→ **Description of the task**: Can you present every line of the entries below as a JSON list of strings, one string per line, leaving out any blank lines?

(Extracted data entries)
· · ·
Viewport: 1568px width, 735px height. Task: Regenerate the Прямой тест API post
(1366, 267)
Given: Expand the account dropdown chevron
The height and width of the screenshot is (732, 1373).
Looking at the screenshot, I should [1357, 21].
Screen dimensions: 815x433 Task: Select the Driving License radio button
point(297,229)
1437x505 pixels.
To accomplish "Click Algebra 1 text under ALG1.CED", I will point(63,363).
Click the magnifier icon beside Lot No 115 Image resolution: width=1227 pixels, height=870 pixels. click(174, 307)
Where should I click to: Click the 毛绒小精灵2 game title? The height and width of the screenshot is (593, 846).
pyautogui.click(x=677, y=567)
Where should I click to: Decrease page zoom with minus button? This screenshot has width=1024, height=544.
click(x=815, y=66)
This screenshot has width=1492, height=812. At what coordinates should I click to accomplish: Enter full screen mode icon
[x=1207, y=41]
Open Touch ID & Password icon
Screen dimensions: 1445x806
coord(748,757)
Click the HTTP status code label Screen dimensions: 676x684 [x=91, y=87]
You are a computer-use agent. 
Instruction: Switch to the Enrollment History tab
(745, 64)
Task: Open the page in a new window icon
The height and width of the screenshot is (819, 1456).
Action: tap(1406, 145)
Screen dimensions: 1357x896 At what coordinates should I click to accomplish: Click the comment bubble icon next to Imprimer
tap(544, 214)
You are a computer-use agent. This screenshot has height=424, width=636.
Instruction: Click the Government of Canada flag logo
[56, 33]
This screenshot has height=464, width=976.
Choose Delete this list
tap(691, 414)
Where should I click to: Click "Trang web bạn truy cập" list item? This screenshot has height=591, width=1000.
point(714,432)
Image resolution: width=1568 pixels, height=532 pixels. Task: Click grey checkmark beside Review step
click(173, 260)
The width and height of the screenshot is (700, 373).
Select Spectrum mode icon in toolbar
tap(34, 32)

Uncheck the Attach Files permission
· · ·
→ **Full solution**:
[
  "Viewport: 1568px width, 735px height. Task: Regenerate the Прямой тест API post",
  "(1366, 267)",
  "Given: Expand the account dropdown chevron",
  "The height and width of the screenshot is (732, 1373).",
  "Looking at the screenshot, I should [1357, 21].",
  "Screen dimensions: 815x433 Task: Select the Driving License radio button",
  "point(297,229)",
  "1437x505 pixels.",
  "To accomplish \"Click Algebra 1 text under ALG1.CED\", I will point(63,363).",
  "Click the magnifier icon beside Lot No 115 Image resolution: width=1227 pixels, height=870 pixels. click(174, 307)",
  "Where should I click to: Click the 毛绒小精灵2 game title? The height and width of the screenshot is (593, 846).",
  "pyautogui.click(x=677, y=567)",
  "Where should I click to: Decrease page zoom with minus button? This screenshot has width=1024, height=544.",
  "click(x=815, y=66)",
  "This screenshot has width=1492, height=812. At what coordinates should I click to accomplish: Enter full screen mode icon",
  "[x=1207, y=41]",
  "Open Touch ID & Password icon",
  "Screen dimensions: 1445x806",
  "coord(748,757)",
  "Click the HTTP status code label Screen dimensions: 676x684 [x=91, y=87]",
  "You are a computer-use agent. ",
  "Instruction: Switch to the Enrollment History tab",
  "(745, 64)",
  "Task: Open the page in a new window icon",
  "The height and width of the screenshot is (819, 1456).",
  "Action: tap(1406, 145)",
  "Screen dimensions: 1357x896 At what coordinates should I click to accomplish: Click the comment bubble icon next to Imprimer",
  "tap(544, 214)",
  "You are a computer-use agent. This screenshot has height=424, width=636.",
  "Instruction: Click the Government of Canada flag logo",
  "[56, 33]",
  "This screenshot has height=464, width=976.",
  "Choose Delete this list",
  "tap(691, 414)",
  "Where should I click to: Click \"Trang web bạn truy cập\" list item? This screenshot has height=591, width=1000.",
  "point(714,432)",
  "Image resolution: width=1568 pixels, height=532 pixels. Task: Click grey checkmark beside Review step",
  "click(173, 260)",
  "The width and height of the screenshot is (700, 373).",
  "Select Spectrum mode icon in toolbar",
  "tap(34, 32)",
  "Uncheck the Attach Files permission"
]